Bullets to the Brain
As the details of the raid on the bin Laden compound come more into focus, it appears that it would have been possible to take Osama bin Laden alive, possibly without compromising the safety of the Navy SEALs who conducted the operation. Both Glen Greenwald and Michael Moore question the President's decision to kill, rather than capture, Osama bin Laden. I'm sure others have expressed similar views.
Here's Greenwald on "The Osama bin Laden Exception," which is, roughly:
yes, I believe in all these principles of due process and restraining unfettered Executive killing and the like, but in this one case, I don't care if those are violated.
... Greenwald goes on to say,
I strongly disagree with that view, I understand and respect it, particularly given the honesty with which it's expressed. My principal objection to it -- aside from the fact that I think those principles shouldn't be violated because they're inherently right (which is what makes them principles) -- is that there's no principled way to confine it to bin Laden.

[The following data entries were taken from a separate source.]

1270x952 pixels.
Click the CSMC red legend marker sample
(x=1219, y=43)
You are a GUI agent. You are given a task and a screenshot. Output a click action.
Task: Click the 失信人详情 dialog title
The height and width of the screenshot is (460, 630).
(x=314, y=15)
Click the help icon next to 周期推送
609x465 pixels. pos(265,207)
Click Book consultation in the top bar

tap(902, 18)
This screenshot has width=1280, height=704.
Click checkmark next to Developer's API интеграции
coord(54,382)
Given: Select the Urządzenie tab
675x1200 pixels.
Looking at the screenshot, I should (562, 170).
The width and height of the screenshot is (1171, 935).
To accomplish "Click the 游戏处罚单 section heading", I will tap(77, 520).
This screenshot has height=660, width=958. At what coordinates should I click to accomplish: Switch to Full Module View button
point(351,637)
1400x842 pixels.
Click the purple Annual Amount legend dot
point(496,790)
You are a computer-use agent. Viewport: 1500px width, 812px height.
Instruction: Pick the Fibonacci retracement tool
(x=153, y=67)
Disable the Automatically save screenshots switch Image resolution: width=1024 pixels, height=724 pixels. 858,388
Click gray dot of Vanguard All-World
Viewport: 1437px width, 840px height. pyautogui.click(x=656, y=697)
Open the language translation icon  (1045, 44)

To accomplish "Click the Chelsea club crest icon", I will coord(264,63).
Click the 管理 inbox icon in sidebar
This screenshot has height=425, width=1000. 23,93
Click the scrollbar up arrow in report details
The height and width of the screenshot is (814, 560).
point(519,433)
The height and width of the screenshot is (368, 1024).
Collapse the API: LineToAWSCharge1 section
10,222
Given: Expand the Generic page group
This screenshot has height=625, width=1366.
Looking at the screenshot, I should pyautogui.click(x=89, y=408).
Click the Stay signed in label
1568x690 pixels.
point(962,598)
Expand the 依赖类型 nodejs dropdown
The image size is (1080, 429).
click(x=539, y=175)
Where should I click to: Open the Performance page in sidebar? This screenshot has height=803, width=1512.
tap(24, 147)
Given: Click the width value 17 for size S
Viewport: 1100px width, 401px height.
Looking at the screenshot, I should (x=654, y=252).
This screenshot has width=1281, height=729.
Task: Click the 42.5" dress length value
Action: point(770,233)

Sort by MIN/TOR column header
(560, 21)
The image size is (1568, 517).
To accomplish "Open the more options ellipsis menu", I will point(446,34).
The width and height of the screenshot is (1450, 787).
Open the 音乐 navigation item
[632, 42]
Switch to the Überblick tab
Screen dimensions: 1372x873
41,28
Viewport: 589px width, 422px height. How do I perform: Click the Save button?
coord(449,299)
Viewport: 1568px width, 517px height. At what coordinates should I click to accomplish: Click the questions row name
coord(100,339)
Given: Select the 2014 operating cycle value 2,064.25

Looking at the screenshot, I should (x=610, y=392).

(Greenwald's case is bolstered, as he points out today with his I-told-you-so post, by the U.S. drone attack which attempted, apparently unsuccessfully, to kill Anwar al-Awlaki, the radical American-born cleric believed to be hiding in Yemen.)
Here's part of a brief post, titled "Why We Put Those Like Bin Laden on Trial" by Moore:
We put those who do evil things on trial not so much for them (though we do do it for them because, unlike their view of us, we see them as human), but we do it for ourselves. We do it because we are civilized, we are a free people, we believe that everyone has a right to their day in court, even the worst persons. We believe in the rule of law even if they don't. That makes us strong, stronger than them, and we will defeat their evil through our open and just society.
Leaving aside the al-Awlaki case, which I see as a separate issue that wants airing, there is something essential in the killing of Osama bin Laden that makes it different from the disposition of other terrorists. Both Greenwald & Moore ignore the "what if." The "what-if" is "what if we had captured bin Laden? Then what?"
There is little doubt that the capture, imprisonment, trial and likely execution of bin Laden, all of which would have played out over the course of years, or possibly a decade, would have increased the threat of terrorism against Americans here and elsewhere. Al Qaeda operatives reportedly have already threatened to avenge bin Laden's death. Were he held prisoner in the U.S. or elsewhere, there would certainly have been attempts to retaliate or even to rescue him. Although his killing has put the U.S and its allies on heightened alert, his capture would have kept us in that mode for years. Bin Laden was more than the titular leader of a terrorist cell. For his adherents, he was the prime symbol of their cause.
Osama bin Laden, alive, posed a clear and present threat to national security. As Commander in Chief of the armed services, the President of the United States is primarily reponsible for ensuring the security of the nation. Given that charter, it seems easy to argue that in the interest of national security, killing -- rather than capturing bin Laden -- was essential to national security.
While I respect the views of Greenwald, Moore and others who disagree with me, I don't think the President erred in his apparent determination to kill Osama bin Laden. I oppose assassination and the death penalty. But I am also a realist. The life of one avowed terrorist is not worth more than the life of one of the thousands of innocents he has already killed, and it is not worth more than the lives of those who almost surely would die in the years of retaliatory acts of terror which would surely have followed his capture. President Obama ordered the killing of Osama bin Laden to protect the nation from future acts of terror.